Une mise en scène moderne et risquée
Plus de soixante ans que les amants de Vérone n’étaient pas montés sur les planches de la Comédie Française. Pourtant légendaire, la pièce de Shakespeare n’avait pas été donnée depuis 1954. C’est aujourd’hui le metteur en scène et administrateur général de la Comédie Française, Eric Ruf, qui propose de remettre au goût du jour ce mythe vieux de plus de 400 ans. Un mise en scène originale, moderne et risquée qui fonctionne pourtant plutôt bien.
Dates : Jusqu’au 30 mai 2016
Lieu : Comédie Française (Paris) avec un lien si possible
Metteur en scène : Eric Ruf
Avec : Suliane Brahim, Jeremy Lopez, Pierre-Louis Calixte, Laurent Laffite, etc.
Etonnante : voilà comment cette version revisitée de Roméo et Juliette pourrait être résumée. Tout commence dans un bal populaire : les seules couleurs sont les robes pastels des filles, signées Christian Lacroix. Un homme chante au micro des airs populaires italiens. Dans la salle, certains disent « c’est surjoué », d’autres « c’est dénaturé », mais le moins qu’on puisse dire, c’est que ce Roméo et Juliette moderne fait effet. Le pari était risqué, le metteur en scène ayant volontairement souhaité effacer le côté « romantique » de la pièce initiale, au profit des caractères profonds des personnages qui l’animent. Il précise avoir posé un regard différent sur cette histoire d’amour « pour la débarrasser de tout romantisme écrasant, plaqué sur la rencontre de Roméo et Juliette, pour voir que cette histoire existe avant tout par sa fulgurance« .

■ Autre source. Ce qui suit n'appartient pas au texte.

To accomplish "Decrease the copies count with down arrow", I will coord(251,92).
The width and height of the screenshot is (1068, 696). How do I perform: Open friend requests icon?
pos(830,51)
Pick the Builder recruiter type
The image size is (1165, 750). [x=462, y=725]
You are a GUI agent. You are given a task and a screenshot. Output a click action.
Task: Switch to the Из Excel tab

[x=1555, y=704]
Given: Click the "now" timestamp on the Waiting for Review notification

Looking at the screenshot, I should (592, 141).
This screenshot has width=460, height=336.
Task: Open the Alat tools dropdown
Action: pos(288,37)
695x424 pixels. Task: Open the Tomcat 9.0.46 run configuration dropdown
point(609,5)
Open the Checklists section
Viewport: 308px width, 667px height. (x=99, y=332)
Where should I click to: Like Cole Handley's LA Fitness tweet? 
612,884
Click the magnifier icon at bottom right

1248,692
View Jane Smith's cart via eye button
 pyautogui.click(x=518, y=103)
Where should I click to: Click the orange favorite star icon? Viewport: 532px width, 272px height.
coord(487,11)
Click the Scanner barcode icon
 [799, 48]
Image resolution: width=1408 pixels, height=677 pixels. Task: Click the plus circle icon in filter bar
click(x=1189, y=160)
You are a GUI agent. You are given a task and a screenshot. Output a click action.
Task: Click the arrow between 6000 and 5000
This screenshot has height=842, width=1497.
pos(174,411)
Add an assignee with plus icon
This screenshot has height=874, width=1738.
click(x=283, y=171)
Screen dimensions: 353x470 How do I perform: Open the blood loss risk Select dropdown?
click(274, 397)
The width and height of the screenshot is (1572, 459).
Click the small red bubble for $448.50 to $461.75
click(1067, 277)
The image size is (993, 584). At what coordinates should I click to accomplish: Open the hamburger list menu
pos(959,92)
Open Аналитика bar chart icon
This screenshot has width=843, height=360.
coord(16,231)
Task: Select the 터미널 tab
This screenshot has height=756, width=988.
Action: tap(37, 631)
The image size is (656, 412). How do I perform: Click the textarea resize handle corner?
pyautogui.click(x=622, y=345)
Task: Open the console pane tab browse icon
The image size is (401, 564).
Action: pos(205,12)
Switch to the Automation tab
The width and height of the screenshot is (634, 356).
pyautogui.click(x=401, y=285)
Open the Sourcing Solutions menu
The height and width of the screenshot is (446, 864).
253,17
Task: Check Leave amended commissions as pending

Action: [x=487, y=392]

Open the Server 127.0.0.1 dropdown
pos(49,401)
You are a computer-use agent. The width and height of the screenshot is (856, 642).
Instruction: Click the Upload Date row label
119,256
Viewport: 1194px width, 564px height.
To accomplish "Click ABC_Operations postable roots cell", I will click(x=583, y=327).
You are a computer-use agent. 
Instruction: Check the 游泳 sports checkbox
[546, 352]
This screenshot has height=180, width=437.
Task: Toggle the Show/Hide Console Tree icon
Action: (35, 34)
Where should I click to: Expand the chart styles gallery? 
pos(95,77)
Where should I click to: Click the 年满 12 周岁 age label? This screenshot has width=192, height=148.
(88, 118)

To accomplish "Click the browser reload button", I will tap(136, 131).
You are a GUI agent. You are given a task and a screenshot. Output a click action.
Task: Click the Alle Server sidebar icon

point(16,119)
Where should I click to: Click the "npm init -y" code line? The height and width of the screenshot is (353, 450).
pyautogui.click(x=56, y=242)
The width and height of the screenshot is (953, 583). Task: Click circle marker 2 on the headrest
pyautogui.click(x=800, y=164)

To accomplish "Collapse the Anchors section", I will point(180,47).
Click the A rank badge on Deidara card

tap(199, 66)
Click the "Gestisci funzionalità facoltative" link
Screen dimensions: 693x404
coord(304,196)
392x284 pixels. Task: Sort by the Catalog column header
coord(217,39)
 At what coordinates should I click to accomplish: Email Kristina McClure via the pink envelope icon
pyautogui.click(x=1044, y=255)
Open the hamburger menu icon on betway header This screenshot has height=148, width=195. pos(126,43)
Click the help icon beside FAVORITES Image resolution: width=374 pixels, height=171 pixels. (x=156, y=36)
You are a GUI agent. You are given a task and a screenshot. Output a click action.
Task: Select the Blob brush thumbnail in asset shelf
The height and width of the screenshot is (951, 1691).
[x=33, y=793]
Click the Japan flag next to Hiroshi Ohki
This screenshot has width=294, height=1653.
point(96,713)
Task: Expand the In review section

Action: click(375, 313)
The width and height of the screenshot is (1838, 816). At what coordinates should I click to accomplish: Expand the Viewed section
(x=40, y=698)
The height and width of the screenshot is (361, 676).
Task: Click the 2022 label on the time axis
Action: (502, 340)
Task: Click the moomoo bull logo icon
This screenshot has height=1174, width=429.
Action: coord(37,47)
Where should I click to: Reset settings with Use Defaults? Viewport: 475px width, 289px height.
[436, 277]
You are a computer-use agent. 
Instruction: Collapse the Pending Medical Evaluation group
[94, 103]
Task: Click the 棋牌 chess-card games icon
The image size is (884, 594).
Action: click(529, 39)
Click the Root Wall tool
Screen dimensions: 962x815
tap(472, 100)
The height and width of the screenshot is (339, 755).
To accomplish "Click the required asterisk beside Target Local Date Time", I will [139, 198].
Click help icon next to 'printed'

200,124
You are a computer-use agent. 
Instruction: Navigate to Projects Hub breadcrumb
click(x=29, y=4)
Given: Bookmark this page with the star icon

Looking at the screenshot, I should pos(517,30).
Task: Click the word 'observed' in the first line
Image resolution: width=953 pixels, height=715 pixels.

Une mise en scène moderne dans un décor authentique et majestueux : une nouvelle lecture du texte de Shakespeare
En effet, dans ce Roméo et Juliette, la « rencontre » entre les deux amants reste anecdotique, Roméo (Jérémy Lopez) chante une chanson en italien dans une salle vide, où il va croiser Juliette (Suliane Brahim) par hasard. Quelques secondes seulement et on se croirait dans une série B, avec les rires qui vont avec. Les deux amoureux vont langoureusement s’embrasser sur le rebord d’un lavabo miteux. Trève de romantisme. Quelques minutes plus tôt, Roméo et ses acolytes Benvolio (Laurent Lafitte) et Mercutio (Pierre Louis-Calixte) s’adonnaient à des chorégraphies ridicules avant d’aller au bal. La salle rit. Quant au balcon fleuri de Juliette : aux oubliettes. Ici, le balcon est un mur de pierres vertigineux, de telle sorte à ce qu’on s’inquiète plus de la sécurité de Juliette que de la profondeur (relative) de ses propos. Oh Roméo, mon Roméo ! Les mythiques tirades de Juliette sont noyées par la majestuosité du décor. Et on ne s’y attendait pas : pari réussi, toute la salle est suspendue à cette acrobatie sans filet.
Côté décor, là aussi, le pari était risqué. C’est une ambiance sans fard ni couleurs, où des lavabos calcairisés et colonnes corinthiennes suffisent à accueillir les familles Montaigu et Capulet. Ce décor réalisé par Eric Ruf lui-même, fait écho à « une Italie pauvre où l’on observe sur les murs délabrés et beaux le souvenir d’une civilisation glorieuse« . Et cela fonctionne bien avec le choix de mise en scène adopté : sans romantisme, l’authenticité du décor ne dénature finalement pas grand chose et donne même un tout autre regard sur le texte de Shakespeare.
En définitive, ce Roméo et Juliette revisité fonctionne bien. C’est une lecture différente qui rompt avec le classicisme du texte original. Qu’on apprécie ou non, on n’en sort pas indifférent, ce qui fait de cette pièce un beau succès.
Synopsis : A Vérone, une rivalité ancestrale oppose Capulet Et Montaigu, corrompant toutes les couches de la société. cette haine ordinaire est régulièrement alimentée par des rixes et des crimes de sang qui rythment le quotidien. Lorsque Roméo Montaigu rencontre Juliette Capulet, naît immédiatement entre eux un amour dont ils savent l’éternité et pressentent la fin tragique.